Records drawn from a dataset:
# # # #

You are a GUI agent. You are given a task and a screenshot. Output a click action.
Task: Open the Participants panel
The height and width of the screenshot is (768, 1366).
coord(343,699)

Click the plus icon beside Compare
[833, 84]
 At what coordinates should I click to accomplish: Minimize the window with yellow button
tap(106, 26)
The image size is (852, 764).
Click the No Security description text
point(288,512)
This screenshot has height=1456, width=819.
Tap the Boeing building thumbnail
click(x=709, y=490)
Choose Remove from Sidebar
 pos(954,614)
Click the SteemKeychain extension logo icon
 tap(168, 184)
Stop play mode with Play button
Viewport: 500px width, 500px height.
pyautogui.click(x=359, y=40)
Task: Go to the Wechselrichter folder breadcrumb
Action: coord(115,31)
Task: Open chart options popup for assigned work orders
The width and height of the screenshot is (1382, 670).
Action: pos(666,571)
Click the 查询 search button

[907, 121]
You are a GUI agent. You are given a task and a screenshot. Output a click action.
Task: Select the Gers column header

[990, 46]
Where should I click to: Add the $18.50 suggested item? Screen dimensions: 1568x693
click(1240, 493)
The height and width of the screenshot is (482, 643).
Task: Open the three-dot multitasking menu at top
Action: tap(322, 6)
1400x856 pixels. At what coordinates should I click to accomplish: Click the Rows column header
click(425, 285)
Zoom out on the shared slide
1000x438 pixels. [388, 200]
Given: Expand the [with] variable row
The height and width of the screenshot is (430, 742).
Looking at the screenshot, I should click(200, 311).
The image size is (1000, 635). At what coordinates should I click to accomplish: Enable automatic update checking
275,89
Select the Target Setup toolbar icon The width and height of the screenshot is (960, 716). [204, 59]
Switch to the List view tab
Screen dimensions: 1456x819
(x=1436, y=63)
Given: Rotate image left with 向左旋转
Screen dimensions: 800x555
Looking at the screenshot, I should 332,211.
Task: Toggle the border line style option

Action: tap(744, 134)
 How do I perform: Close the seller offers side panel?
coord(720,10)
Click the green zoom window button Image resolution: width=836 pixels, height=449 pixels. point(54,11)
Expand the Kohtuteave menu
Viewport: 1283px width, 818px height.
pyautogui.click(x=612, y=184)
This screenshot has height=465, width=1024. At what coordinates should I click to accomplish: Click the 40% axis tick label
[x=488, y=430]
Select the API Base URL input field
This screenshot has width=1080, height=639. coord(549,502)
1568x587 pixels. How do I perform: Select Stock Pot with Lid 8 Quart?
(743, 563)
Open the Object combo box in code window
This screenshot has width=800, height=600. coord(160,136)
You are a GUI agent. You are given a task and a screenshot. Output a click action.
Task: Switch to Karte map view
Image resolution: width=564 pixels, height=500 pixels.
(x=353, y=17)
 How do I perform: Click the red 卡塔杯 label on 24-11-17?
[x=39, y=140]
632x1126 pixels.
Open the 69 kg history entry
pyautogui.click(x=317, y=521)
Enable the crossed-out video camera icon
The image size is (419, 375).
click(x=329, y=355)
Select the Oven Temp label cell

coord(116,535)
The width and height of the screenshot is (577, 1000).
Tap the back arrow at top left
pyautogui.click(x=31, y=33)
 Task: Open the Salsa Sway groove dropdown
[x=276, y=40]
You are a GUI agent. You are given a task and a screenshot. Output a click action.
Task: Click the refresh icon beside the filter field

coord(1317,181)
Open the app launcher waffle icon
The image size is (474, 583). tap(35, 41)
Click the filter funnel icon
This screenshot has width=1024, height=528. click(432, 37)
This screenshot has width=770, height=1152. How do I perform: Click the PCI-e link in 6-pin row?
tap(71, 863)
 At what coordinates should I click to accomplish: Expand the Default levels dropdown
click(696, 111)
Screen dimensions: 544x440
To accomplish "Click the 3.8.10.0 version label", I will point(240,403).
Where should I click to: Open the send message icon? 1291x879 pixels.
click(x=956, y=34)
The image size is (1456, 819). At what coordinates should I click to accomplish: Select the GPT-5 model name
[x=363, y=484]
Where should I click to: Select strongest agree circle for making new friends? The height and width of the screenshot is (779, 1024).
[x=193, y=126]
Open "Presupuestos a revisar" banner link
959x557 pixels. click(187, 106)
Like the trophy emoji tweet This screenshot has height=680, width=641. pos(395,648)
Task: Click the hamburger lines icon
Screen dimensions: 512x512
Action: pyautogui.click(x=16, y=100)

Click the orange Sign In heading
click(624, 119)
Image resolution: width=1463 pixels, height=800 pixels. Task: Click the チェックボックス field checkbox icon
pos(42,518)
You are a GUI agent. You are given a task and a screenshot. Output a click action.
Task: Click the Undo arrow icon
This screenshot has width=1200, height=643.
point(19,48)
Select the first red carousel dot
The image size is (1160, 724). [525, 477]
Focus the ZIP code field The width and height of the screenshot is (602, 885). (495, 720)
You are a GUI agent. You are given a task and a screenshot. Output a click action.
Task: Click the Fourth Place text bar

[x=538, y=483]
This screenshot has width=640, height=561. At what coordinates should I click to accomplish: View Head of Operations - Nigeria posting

# # # #

PROBLEM REQUIREMENTS: Give back each record exactly, from the first line through the last.

RESPONSE FOR THIS EXERCISE:
You are a GUI agent. You are given a task and a screenshot. Output a click action.
Task: Open the Participants panel
The height and width of the screenshot is (768, 1366).
coord(343,699)

Click the plus icon beside Compare
[833, 84]
 At what coordinates should I click to accomplish: Minimize the window with yellow button
tap(106, 26)
The image size is (852, 764).
Click the No Security description text
point(288,512)
This screenshot has height=1456, width=819.
Tap the Boeing building thumbnail
click(x=709, y=490)
Choose Remove from Sidebar
 pos(954,614)
Click the SteemKeychain extension logo icon
 tap(168, 184)
Stop play mode with Play button
Viewport: 500px width, 500px height.
pyautogui.click(x=359, y=40)
Task: Go to the Wechselrichter folder breadcrumb
Action: coord(115,31)
Task: Open chart options popup for assigned work orders
The width and height of the screenshot is (1382, 670).
Action: pos(666,571)
Click the 查询 search button

[907, 121]
You are a GUI agent. You are given a task and a screenshot. Output a click action.
Task: Select the Gers column header

[990, 46]
Where should I click to: Add the $18.50 suggested item? Screen dimensions: 1568x693
click(1240, 493)
The height and width of the screenshot is (482, 643).
Task: Open the three-dot multitasking menu at top
Action: tap(322, 6)
1400x856 pixels. At what coordinates should I click to accomplish: Click the Rows column header
click(425, 285)
Zoom out on the shared slide
1000x438 pixels. [388, 200]
Given: Expand the [with] variable row
The height and width of the screenshot is (430, 742).
Looking at the screenshot, I should click(200, 311).
The image size is (1000, 635). At what coordinates should I click to accomplish: Enable automatic update checking
275,89
Select the Target Setup toolbar icon The width and height of the screenshot is (960, 716). [204, 59]
Switch to the List view tab
Screen dimensions: 1456x819
(x=1436, y=63)
Given: Rotate image left with 向左旋转
Screen dimensions: 800x555
Looking at the screenshot, I should 332,211.
Task: Toggle the border line style option

Action: tap(744, 134)
 How do I perform: Close the seller offers side panel?
coord(720,10)
Click the green zoom window button Image resolution: width=836 pixels, height=449 pixels. point(54,11)
Expand the Kohtuteave menu
Viewport: 1283px width, 818px height.
pyautogui.click(x=612, y=184)
This screenshot has height=465, width=1024. At what coordinates should I click to accomplish: Click the 40% axis tick label
[x=488, y=430]
Select the API Base URL input field
This screenshot has width=1080, height=639. coord(549,502)
1568x587 pixels. How do I perform: Select Stock Pot with Lid 8 Quart?
(743, 563)
Open the Object combo box in code window
This screenshot has width=800, height=600. coord(160,136)
You are a GUI agent. You are given a task and a screenshot. Output a click action.
Task: Switch to Karte map view
Image resolution: width=564 pixels, height=500 pixels.
(x=353, y=17)
 How do I perform: Click the red 卡塔杯 label on 24-11-17?
[x=39, y=140]
632x1126 pixels.
Open the 69 kg history entry
pyautogui.click(x=317, y=521)
Enable the crossed-out video camera icon
The image size is (419, 375).
click(x=329, y=355)
Select the Oven Temp label cell

coord(116,535)
The width and height of the screenshot is (577, 1000).
Tap the back arrow at top left
pyautogui.click(x=31, y=33)
 Task: Open the Salsa Sway groove dropdown
[x=276, y=40]
You are a GUI agent. You are given a task and a screenshot. Output a click action.
Task: Click the refresh icon beside the filter field

coord(1317,181)
Open the app launcher waffle icon
The image size is (474, 583). tap(35, 41)
Click the filter funnel icon
This screenshot has width=1024, height=528. click(432, 37)
This screenshot has width=770, height=1152. How do I perform: Click the PCI-e link in 6-pin row?
tap(71, 863)
 At what coordinates should I click to accomplish: Expand the Default levels dropdown
click(696, 111)
Screen dimensions: 544x440
To accomplish "Click the 3.8.10.0 version label", I will point(240,403).
Where should I click to: Open the send message icon? 1291x879 pixels.
click(x=956, y=34)
The image size is (1456, 819). At what coordinates should I click to accomplish: Select the GPT-5 model name
[x=363, y=484]
Where should I click to: Select strongest agree circle for making new friends? The height and width of the screenshot is (779, 1024).
[x=193, y=126]
Open "Presupuestos a revisar" banner link
959x557 pixels. click(187, 106)
Like the trophy emoji tweet This screenshot has height=680, width=641. pos(395,648)
Task: Click the hamburger lines icon
Screen dimensions: 512x512
Action: pyautogui.click(x=16, y=100)

Click the orange Sign In heading
click(624, 119)
Image resolution: width=1463 pixels, height=800 pixels. Task: Click the チェックボックス field checkbox icon
pos(42,518)
You are a GUI agent. You are given a task and a screenshot. Output a click action.
Task: Click the Undo arrow icon
This screenshot has width=1200, height=643.
point(19,48)
Select the first red carousel dot
The image size is (1160, 724). [525, 477]
Focus the ZIP code field The width and height of the screenshot is (602, 885). (495, 720)
You are a GUI agent. You are given a task and a screenshot. Output a click action.
Task: Click the Fourth Place text bar

[x=538, y=483]
This screenshot has width=640, height=561. At what coordinates should I click to accomplish: View Head of Operations - Nigeria posting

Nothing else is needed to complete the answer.